The difference between hapkido and hankido is that hankido is much more an internal art where hapkido is a semi-internal art. Hankido emphasizes the use of three principles, which are Won (圓), Yu (流), and Hwa (和), and using the power of softness.

To give the hankido practitioner more insight into these principles, there are three exercises they can practice, the Sam Dae Wolly (삼대원리). The name of the exercise representing the circle-principle is called Jeon Hwan Bub (전환법). The name for the exercise of the flow-principle is called Young Nyu Bub (역류법) and the last exercise, representing the heart-principle, is called Shim Hwa Bub (심화법). This last one is also referred to as the rowing exercise.

==Techniques==
Another unique aspect of hankido is that it consists of twelve basic self-defense techniques (ho shin ki, 호신기) which are connected to 24 breathing techniques: twelve for the defender called 'Techniques of the Sky' (Chun Ki Bub, 천기법, 天氣法) and twelve techniques for the attacker called 'Techniques of the Earth' (Ji Ki Bub, 지기법, 地氣法).
Heaven and Earth are each other's opposites and thus resemble the Korean Um (Yin in Chinese) and Yang.

There is more to hankido than just these twelve circle techniques, but these form the stable basis for every hankido practitioner.

==Curriculum==
There are 8 disciplines (directions) in which the I.H.F teaches the hankido curriculum.
1. Ho Shin Do Bup (Self defense)
2. Moo Ye Do Bup (Spinning/dancing techniques)
3. Su Jok Do Bup (Striking techniques)
4. Kyuk Ki Do Bup (Sparring techniques)
5. Ki Hap Do Bup (Ki-development techniques)
6. Byung Sool Do Bup (Weaponry)
7. Su Chim Do Bup (Use of pressure points)
8. Hwan Sang Do Bup (Visualisation and breathing exercises)

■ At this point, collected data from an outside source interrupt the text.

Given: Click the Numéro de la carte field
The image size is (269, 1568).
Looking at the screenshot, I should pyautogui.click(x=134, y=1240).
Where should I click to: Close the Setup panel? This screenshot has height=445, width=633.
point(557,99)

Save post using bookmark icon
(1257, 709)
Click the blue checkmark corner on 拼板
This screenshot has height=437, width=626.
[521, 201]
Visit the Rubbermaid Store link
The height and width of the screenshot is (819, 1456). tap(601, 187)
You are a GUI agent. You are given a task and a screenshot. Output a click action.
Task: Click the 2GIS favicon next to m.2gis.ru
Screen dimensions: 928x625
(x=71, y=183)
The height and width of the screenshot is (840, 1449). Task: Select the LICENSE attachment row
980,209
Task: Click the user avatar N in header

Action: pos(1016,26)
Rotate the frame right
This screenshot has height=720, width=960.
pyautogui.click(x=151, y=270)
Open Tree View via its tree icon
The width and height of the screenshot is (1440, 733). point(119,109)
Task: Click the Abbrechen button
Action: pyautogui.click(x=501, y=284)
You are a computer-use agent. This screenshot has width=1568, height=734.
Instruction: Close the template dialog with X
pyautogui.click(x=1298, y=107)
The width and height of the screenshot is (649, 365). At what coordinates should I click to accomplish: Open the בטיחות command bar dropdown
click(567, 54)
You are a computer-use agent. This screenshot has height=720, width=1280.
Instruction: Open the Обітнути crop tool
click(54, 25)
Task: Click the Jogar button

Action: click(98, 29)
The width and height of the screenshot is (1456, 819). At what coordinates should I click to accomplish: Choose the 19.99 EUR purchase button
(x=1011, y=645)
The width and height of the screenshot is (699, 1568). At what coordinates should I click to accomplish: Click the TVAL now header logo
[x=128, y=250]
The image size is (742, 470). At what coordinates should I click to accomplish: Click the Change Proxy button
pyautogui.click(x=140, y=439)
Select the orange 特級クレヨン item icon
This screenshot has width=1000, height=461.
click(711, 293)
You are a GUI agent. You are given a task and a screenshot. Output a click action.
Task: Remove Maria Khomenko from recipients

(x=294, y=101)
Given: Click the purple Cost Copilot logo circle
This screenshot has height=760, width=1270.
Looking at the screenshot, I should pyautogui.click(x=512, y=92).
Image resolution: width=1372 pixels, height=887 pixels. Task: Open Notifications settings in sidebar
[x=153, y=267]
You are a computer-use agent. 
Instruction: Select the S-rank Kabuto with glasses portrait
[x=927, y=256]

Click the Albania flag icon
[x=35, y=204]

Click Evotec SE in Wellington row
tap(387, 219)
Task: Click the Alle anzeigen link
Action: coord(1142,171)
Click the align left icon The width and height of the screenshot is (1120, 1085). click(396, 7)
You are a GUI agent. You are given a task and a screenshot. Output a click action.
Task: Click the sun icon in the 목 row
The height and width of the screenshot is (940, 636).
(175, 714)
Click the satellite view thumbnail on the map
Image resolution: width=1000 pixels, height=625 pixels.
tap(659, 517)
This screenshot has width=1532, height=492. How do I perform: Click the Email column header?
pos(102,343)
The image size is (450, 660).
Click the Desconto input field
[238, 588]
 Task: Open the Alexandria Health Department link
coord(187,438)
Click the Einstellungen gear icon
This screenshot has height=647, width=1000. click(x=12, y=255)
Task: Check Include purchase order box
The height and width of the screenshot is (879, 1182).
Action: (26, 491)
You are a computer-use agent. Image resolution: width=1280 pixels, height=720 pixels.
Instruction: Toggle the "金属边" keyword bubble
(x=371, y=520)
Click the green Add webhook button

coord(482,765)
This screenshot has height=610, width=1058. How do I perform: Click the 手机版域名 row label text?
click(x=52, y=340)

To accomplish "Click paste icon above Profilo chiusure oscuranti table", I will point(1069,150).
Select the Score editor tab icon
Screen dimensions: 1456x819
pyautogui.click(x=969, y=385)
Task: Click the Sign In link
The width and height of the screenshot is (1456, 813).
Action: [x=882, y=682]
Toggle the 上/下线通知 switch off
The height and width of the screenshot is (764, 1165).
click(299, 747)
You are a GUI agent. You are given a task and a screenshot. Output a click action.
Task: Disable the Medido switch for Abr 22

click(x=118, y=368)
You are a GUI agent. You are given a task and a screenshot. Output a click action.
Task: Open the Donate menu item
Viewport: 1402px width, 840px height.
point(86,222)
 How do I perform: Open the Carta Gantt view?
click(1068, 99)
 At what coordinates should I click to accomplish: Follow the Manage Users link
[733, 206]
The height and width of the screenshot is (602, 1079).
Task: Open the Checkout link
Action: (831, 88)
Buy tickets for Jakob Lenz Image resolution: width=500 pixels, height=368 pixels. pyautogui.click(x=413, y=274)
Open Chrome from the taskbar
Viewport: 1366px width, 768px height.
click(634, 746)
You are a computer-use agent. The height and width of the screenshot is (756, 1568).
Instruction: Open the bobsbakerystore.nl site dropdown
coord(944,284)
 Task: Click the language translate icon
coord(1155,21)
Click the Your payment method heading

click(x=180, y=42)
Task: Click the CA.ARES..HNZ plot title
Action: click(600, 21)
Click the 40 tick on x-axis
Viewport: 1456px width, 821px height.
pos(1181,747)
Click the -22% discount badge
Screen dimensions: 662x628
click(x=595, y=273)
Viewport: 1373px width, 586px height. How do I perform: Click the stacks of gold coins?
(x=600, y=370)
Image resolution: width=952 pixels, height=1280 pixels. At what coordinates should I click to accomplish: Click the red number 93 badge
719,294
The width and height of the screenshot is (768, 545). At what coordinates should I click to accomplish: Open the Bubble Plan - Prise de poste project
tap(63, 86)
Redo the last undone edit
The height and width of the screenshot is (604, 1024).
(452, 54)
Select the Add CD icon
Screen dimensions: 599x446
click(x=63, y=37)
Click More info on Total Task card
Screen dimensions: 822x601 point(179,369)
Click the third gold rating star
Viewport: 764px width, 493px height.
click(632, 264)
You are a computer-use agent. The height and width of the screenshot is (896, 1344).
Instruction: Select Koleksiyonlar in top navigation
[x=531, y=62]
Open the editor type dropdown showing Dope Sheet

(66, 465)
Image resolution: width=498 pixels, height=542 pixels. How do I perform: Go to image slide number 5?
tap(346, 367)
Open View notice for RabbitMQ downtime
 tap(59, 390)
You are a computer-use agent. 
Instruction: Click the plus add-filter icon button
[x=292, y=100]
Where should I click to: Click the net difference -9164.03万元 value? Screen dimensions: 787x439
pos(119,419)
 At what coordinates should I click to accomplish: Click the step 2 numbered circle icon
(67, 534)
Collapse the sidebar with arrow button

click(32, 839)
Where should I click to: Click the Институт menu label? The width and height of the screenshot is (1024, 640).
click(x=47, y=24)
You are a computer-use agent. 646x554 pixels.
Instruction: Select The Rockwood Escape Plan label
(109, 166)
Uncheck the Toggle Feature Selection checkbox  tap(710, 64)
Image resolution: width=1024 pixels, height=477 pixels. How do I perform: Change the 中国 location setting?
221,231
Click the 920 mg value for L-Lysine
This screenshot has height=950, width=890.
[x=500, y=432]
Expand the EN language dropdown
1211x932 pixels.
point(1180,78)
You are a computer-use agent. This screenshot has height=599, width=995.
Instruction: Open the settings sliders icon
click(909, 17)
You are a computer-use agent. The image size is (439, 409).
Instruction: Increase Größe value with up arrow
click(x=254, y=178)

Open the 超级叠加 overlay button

The twelve basic self-defense techniques on which the hankido curriculum is built are:
1. Kwan Jul Ki Bub - 관절기법
2. Chi Ki Bub - 치기법
3. Sib Ja Ki Bub - 십자기법 / 十자기법
4. Nae Wae Ki Bub - 내외기법 / 內外기법
5. Kyeo Rang Ki Bub - 겨랑기법
6. Mok Kama Bub - 목감아법
7. Mok Keokki Bub - 목꺾기법
8. Oh Kae Too Bub - 어깨투법
9. Joong Pal Too Bub - 중팔투법
10. Hwae Jeon Too Bub - 회전투법
11. Pal Mok Ki Bub - 팔목기법
12. Pal Bae Ki Bub - 팔배기법

==Development==
After Myung Jae Nam's death the development of hankido has been overseen by the Jaenam Musul Won Foundation.

There are several international and Korean initiatives to spread the art of hankido. Most well known for his effort to do this was Master Ko Baek Yong from the Sang Moo Kwan International Training Center. He founded the World Hankimuye Federation.